A chi appartiene il patrimonio culturale? E chi è titolato a raccontarlo? Solo gli addetti ai lavori o anche chi, in qualche modo, ci convive? Domande spinose che animano il dibattito sui beni etnografici raccolti durante il colonialismo europeo, ma che riguardano tutto il patrimonio culturale. Anche i templi di Paestum. Ufficialmente un parco archeologico statale dotato di autonomia in base alla riforma Franceschini, il sito Unesco ha deciso di accogliere un progetto sperimentale di Paola Contursi, ricercatrice della Scuola del patrimonio voluta dal Mibact.

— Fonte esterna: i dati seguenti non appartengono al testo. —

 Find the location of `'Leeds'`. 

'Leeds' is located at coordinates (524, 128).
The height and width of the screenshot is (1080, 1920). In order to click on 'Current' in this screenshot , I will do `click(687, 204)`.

L'obiettivo è di coinvolgere i cittadini nella creazione di un nuovo racconto museale che sarà inserito nell’app del Parco. "Le persone che vivono nelle contrade che facevano parte del territorio dell'antica Paestum hanno una conoscenza dei luoghi che spesso manca agli studiosi. Una visione che, sebbene diversa da quella puramente accademica, è altrettanto interessante ed è importante salvaguardare - commenta il direttore Gabriel Zuchtriegel -. Noi vogliamo aprirci all'esperienza delle persone che vivono questi luoghi e includerla nella nostra narrazione, perché il patrimonio è di tutti".
Il primo incontro con il direttore e il gruppo di lavoro coordinato da Oaika Contursi nel Museo archeologico nazionale di Paestum è stato programmato per il 29 gennaio 2020. "Sono tutti invitati: grandi e piccoli, da Gromola a Fonte, fino ad Agropoli - spiega la dirette interessata -. Il progetto si chiama 'Paestum in_vita' proprio perché crediamo che tutti possano contribuire ad arricchire il racconto del sito con i loro saperi e competenze. Condivideremo storie, documenti e riflessioni in occasioni di confronto e ascolto attivo, per poi ricucirle insieme in un’unica narrazione che sarà fruibile da tutti attraverso l’app del Parco. Usare il coinvolgimento delle comunità come metodo sarà la sfida per i musei del XXI secolo".